Before in vitro fertilization (IVF), reproductive endocrinology was largely a surgical subspecialty. Carson felt drawn to the delicate technique required for reproductive surgery and the biochemical dimension of endocrinology. After faculty and leadership positions at the University of Chicago’s Pritzker School of Medicine and the University of Tennessee’s College of Medicine in Memphis in the ’80s and ’90s, Carson joined Baylor College of Medicine in Houston as the director of the Assisted Reproductive Technology Program in 1994. A longhorn skull and horns, which Carson named Bob, is mounted on her office wall to remind her of her 13 years in the Lone Star State. It was in Texas that she became interested in fertility preservation, given the medical school’s proximity to MD Anderson Cancer Center, where patients receive treatments that can diminish fertility.

Carson continued to focus on fertility preservation at the Warren Alpert Medical School of Brown University, where she became director of REI in 2007. There, Carson received a grant to develop an artificial ovary that could mature a woman’s immature eggs outside the womb. The purpose, she explains, was to study ovarian function in the lab and serve as a testing ground for the effects of toxins and medications on egg maturation. The artificial ovary would also allow doctors to harvest immature eggs from women about to start cancer treatment, and bring them to maturity in an artificial ovary to preserve future fertility. At the time, egg freezing was in its infancy.

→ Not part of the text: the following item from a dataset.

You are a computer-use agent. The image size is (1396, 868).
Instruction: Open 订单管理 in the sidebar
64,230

Carson led a team that developed a 3D model of an ovary—developed in a specially designed mold—which could bring them to maturity. “We needed a system to mature eggs better, and this also allowed us to look at the physiological process of how the ovary works,” she says of the project, which was chosen by “Time” magazine as one of the top 10 medical breakthroughs of 2010. Today, the artificial ovary she worked on is used to study the effects of environmental toxins on egg maturation and health.

Next, Carson moved to the American College of Obstetricians and Gynecologists (ACOG) in Washington, D.C., where she served as vice president for education from 2013 to 2019. “I had a wonderful career as an Ob/Gyn and loved it, but there were a number of challenges facing the field, especially in education,” Carson says of her career move. During her tenure, she changed the format of the organization’s educational meeting, organized a summit for women’s health, addressed the meaning of specialization within the field, and updated the core curriculum for residency training among other goals.

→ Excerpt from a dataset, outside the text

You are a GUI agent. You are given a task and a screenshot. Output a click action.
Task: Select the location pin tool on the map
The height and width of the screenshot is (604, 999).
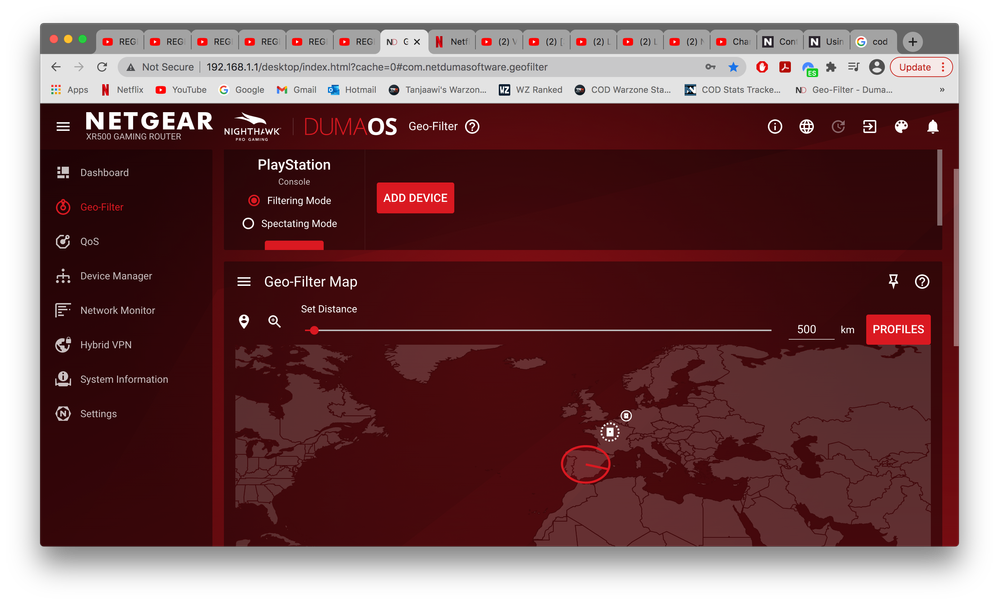click(243, 321)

How did she end up in New Haven? According to Carson, she missed seeing patients, as well as the intellectual stimulation of working at a university. “I also missed New England, which is home, and I was really happy to be part of a terrific team here at Yale,” says Carson.

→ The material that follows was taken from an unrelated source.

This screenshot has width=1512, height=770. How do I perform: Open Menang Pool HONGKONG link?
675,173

Meanwhile, she continues her research. Carson is co-inventor of a catheter that flushes embryos out of women before they implant. “This way, we can do genetic testing on [an embryo] and return it without a woman needing to do IVF,” she says. This project is currently moving into Phase III clinical trials with the U.S. Food and Drug Administration (FDA).

The catheter project is one of many for Carson, who holds 14 patents for devices used in fertility and surgery, and has authored or co-authored more than 140 peer-reviewed publications. She served as a principal investigator in the Reproductive Medicine Network of the Eunice Kennedy Shriver National Institute of Child Health and Human Development, among other high-profile research roles. She has also provided expert advice on the national level, including serving on and chairing the FDA’s Fertility and Maternal Health Drugs Advisory Committee.

None of her many roles as an Ob/Gyn, research-scientist, educator, and leader have ever been a “job” to Carson. “I’ve been so happy that I’ve never felt like I had to go to work. Instead, it’s been like a day-to-day calling, working on something vital and interesting,” she says. “A lot of that has to do with those around me. Ob/Gyns are a wonderful group of people.”